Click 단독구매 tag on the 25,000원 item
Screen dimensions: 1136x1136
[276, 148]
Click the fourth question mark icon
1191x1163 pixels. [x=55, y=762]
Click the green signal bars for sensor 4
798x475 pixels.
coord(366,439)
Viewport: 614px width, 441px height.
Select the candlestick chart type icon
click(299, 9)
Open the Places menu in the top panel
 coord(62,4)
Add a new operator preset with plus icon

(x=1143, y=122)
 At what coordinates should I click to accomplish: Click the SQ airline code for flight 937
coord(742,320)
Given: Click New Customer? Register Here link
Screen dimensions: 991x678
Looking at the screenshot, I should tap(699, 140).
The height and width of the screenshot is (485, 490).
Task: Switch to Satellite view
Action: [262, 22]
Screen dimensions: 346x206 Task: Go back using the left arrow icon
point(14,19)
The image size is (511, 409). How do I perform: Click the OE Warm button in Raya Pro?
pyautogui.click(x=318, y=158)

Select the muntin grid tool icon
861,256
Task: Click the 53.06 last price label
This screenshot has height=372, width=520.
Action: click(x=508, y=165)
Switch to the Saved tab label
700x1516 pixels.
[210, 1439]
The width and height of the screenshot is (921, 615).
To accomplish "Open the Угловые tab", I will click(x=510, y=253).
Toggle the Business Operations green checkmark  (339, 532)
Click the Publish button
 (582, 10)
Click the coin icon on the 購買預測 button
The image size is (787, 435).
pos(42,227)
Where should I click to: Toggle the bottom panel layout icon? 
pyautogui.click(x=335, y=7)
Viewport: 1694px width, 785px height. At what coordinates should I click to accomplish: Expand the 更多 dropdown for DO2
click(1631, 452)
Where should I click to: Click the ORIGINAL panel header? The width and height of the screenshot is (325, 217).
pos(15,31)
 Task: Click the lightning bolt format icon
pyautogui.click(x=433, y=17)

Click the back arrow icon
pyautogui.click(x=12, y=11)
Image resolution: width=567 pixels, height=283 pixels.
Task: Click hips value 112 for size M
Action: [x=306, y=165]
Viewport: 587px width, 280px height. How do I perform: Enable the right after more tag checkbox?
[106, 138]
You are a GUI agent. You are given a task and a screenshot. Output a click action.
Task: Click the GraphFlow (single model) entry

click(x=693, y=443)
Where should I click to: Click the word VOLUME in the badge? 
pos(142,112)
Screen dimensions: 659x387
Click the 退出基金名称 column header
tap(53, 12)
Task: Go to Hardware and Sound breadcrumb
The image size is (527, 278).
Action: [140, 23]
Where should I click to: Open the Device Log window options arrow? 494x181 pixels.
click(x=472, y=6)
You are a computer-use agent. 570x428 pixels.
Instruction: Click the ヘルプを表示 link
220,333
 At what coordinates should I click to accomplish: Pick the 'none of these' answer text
:::::
** Directions for this task **
Beginning with the line that holds "You are a computer-use agent. 570x428 pixels.", please return every line through the end of the data, exactly as written.

** Final answer **
You are a computer-use agent. 570x428 pixels.
Instruction: Click the ヘルプを表示 link
220,333
 At what coordinates should I click to accomplish: Pick the 'none of these' answer text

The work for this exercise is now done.